Speaking at a webinar, ‘Addressing Urban Chaos: The Case for Integrated Governance,’ organised by the Pakistan Institute of Labour Education and Research (PILER) on Monday, Dr Bengali said that currently, the Constitution only featured chapters on federal and provincial governments, while LG was mentioned more as a footnote.
“The local government system has become a football between and within governments, [fighting] for control of power and patronage,” he observed. “But a chapter in the Constitution, outlining the structure, powers and functions of LG, is a workable solution,” he added.
“For Sindh, at least four cities’ metropolitan authorities should be established with an integrated management system and should be autonomous concerning the intra-city affairs,” he suggested. “Besides one for Karachi, the other three metropolitan authorities can be for Hyderabad, Shaheed Benazirabad and Sukkur.”
Talking about his integrated governance model, he called for creating two parallel tracks, which may be called Civil Administration (CA) – responsible to the provincial government and administered through commissioners, deputy commissioners and others – and Local Administration (LA), which would be responsible to elected Councils.
Dr Bengali was of the view that Karachi suffered due to divided political ownership as on one hand, the city was the capital of the province, but on the other, there was a politico-ethnic divide that had hampered its development.
“The Pakistan Peoples Party (PPP) is the dominant political power in Sindh, but it has a small vote bank in Karachi, therefore, the PPP, which is in control of the provincial government, does not have the political incentives to devolve power in the city,” he explained.
Expressing regret over the suffering of Karachiites in the recent rains, he added that the physical infrastructure in all the province’s cities and towns was in a sorry state.
“Half of Karachi presents an 11th-century look,” he reiterated. “But Larkana is the prime embarrassment.

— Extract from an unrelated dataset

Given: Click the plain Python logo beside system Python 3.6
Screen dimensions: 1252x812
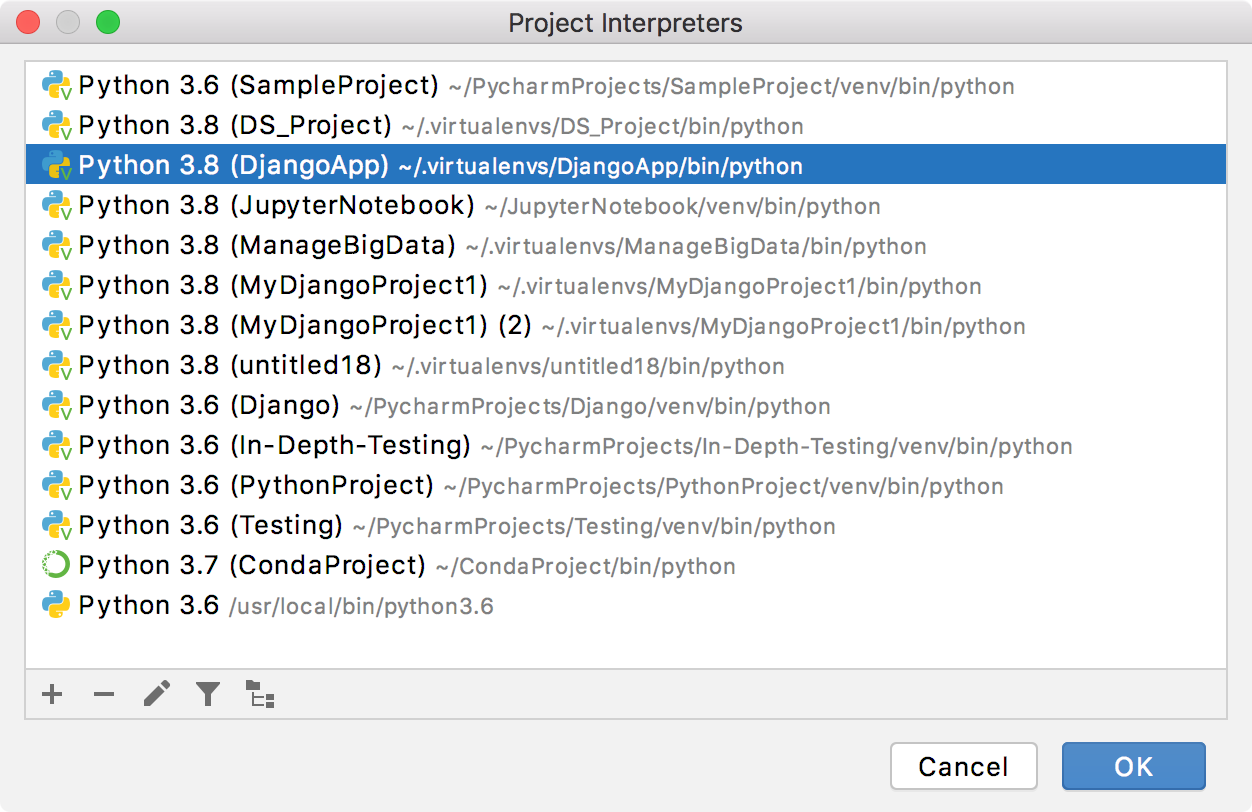Looking at the screenshot, I should point(57,605).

Mohenjo Daro, lying close by it, was managing its water and sewerage much better 5,000 years ago.” According to him, the reason for broken civic services in Sindh’s urban areas was the fragmentation of service providing bodies, constitutional deficiency and political divides, which were leading to lack of investment, planning and managerial attention. “Adding to the chaos are the cantonments and Defence Housing Authority (DHAs) in Karachi, which are supra-federal institutions that are a law unto themselves,” he said.